**AIM**
Edit the lines starting at the one containing "Click the plus icon for New installation" and ending at the one containing "Action: pyautogui.click(x=567, y=477)": give them again with "search filter" replaced by "query filter" and everything else unchanged.

**EXERCISE INPUTS**

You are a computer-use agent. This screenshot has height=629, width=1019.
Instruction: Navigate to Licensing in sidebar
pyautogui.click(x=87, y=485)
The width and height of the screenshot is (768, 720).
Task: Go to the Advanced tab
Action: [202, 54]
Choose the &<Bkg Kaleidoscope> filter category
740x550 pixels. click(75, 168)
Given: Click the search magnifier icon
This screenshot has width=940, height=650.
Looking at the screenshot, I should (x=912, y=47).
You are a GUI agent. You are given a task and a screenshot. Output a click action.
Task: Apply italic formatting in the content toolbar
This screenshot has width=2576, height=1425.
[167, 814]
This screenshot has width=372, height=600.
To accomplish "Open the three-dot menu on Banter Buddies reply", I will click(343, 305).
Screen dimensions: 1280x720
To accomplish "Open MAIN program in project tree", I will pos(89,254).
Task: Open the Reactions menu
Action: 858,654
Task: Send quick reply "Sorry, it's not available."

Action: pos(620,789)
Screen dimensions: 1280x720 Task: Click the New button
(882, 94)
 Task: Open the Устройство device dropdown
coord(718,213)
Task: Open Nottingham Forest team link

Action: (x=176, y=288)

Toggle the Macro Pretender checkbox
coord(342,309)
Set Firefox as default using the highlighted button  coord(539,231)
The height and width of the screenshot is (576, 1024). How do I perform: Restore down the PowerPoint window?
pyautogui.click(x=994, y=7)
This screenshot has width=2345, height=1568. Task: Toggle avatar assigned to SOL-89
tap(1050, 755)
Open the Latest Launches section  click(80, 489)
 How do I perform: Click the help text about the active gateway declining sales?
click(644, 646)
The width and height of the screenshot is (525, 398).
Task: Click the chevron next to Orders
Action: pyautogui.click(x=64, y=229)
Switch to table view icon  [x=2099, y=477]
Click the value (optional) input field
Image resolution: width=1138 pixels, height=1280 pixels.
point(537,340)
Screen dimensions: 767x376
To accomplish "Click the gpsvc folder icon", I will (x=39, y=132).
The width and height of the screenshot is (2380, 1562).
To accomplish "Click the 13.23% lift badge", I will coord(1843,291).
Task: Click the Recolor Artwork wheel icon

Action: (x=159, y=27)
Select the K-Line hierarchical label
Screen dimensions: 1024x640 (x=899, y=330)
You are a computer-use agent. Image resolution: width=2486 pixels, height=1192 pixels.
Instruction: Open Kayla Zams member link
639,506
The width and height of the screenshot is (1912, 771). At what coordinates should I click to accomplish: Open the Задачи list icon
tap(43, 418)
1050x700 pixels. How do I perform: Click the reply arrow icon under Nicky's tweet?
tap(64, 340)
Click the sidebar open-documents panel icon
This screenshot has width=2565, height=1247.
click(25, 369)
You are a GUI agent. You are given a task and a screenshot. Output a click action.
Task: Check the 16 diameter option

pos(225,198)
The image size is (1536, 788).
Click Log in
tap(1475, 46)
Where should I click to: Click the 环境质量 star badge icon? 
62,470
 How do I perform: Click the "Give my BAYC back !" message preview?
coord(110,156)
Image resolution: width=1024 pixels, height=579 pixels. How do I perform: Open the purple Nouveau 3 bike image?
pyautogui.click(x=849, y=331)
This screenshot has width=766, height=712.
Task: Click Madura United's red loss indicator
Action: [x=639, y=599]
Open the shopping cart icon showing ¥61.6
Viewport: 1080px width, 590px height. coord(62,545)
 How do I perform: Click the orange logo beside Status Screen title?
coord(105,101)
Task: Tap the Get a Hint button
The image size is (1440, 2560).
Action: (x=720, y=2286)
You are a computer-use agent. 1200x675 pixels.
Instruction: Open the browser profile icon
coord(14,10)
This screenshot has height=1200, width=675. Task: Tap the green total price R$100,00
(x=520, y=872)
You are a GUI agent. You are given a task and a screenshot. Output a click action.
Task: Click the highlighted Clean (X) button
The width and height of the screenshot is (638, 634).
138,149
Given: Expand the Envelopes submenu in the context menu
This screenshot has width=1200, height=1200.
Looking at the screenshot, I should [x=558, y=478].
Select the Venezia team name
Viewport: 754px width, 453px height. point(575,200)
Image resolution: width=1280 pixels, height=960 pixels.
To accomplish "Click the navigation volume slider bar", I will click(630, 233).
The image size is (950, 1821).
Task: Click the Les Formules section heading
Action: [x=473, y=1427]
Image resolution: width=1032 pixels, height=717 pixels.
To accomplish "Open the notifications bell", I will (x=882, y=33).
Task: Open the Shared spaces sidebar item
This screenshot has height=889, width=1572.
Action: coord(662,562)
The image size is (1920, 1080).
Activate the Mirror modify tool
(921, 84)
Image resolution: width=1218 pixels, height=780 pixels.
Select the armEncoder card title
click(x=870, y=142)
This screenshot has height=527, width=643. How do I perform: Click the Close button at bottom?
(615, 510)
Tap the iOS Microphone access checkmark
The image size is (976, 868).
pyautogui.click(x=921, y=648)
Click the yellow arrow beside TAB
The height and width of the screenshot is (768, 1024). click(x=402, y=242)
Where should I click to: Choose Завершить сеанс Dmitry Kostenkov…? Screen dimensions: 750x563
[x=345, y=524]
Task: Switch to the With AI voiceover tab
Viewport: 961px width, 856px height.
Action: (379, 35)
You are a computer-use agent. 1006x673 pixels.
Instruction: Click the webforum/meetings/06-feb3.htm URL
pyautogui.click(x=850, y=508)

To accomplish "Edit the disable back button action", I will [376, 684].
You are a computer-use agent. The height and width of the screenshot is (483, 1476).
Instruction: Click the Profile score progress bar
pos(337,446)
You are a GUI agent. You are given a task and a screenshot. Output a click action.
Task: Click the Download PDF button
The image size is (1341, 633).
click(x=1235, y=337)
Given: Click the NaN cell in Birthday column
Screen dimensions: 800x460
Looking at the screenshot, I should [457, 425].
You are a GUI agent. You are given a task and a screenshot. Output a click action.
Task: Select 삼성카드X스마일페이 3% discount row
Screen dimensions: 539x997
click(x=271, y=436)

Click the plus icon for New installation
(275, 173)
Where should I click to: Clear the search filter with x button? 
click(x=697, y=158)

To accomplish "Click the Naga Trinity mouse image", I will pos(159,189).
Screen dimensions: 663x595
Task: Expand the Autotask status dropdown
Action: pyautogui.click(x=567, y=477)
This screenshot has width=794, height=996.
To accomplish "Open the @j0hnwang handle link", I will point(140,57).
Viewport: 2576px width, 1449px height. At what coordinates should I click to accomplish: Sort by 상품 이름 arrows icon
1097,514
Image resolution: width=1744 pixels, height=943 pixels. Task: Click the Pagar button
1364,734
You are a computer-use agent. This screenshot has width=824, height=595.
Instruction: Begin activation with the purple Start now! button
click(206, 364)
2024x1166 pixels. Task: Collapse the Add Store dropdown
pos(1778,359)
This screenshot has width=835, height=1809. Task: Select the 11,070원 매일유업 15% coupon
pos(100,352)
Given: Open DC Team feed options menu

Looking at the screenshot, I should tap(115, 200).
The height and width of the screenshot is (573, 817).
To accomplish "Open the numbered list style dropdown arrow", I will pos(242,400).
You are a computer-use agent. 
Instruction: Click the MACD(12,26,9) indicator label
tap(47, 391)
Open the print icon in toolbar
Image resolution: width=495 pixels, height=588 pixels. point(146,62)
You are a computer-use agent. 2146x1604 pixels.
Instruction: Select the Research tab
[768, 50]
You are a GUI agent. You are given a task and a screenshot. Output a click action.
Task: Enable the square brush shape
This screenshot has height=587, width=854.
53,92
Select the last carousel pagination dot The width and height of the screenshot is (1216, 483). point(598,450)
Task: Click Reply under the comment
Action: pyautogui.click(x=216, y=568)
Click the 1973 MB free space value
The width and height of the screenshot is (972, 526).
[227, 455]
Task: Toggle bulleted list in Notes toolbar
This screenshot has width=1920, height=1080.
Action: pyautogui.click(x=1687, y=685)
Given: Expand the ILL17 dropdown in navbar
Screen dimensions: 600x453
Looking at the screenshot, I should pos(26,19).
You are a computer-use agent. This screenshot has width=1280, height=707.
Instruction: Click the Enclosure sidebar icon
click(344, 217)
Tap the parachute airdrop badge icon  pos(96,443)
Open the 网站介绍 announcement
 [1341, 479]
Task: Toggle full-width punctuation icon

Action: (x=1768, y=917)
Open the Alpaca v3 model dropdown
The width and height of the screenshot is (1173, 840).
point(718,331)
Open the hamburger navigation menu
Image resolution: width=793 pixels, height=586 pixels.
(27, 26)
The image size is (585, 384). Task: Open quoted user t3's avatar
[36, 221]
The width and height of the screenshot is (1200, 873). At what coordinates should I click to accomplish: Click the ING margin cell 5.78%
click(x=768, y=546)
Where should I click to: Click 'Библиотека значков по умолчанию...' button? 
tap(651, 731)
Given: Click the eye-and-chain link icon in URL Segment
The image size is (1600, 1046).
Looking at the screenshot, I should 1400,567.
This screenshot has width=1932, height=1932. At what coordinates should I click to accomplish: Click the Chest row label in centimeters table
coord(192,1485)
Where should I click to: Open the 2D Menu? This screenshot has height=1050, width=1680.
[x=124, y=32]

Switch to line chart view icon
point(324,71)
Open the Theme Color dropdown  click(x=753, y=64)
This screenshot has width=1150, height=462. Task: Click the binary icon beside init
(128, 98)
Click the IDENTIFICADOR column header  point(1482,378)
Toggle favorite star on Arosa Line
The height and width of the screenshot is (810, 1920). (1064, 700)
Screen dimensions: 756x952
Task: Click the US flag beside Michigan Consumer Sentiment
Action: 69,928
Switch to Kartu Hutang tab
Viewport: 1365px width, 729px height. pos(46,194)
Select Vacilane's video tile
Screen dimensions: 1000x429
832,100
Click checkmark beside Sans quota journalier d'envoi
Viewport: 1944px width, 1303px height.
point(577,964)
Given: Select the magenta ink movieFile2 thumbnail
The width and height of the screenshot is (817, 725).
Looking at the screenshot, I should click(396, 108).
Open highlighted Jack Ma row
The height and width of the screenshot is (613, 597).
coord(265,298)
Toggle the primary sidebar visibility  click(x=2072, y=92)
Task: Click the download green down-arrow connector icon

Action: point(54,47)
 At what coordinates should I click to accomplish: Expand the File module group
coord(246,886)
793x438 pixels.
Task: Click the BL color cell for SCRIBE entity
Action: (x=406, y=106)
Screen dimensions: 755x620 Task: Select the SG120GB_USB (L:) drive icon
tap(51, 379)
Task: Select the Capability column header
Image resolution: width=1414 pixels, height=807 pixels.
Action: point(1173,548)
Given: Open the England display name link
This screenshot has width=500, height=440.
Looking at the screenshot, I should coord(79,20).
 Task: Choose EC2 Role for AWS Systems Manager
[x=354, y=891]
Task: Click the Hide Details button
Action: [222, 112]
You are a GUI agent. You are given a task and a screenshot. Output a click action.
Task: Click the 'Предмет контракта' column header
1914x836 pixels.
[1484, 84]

**PROBLEM SOLUTION**
Click the plus icon for New installation
(275, 173)
Where should I click to: Clear the query filter with x button? 
click(x=697, y=158)

To accomplish "Click the Naga Trinity mouse image", I will pos(159,189).
Screen dimensions: 663x595
Task: Expand the Autotask status dropdown
Action: pyautogui.click(x=567, y=477)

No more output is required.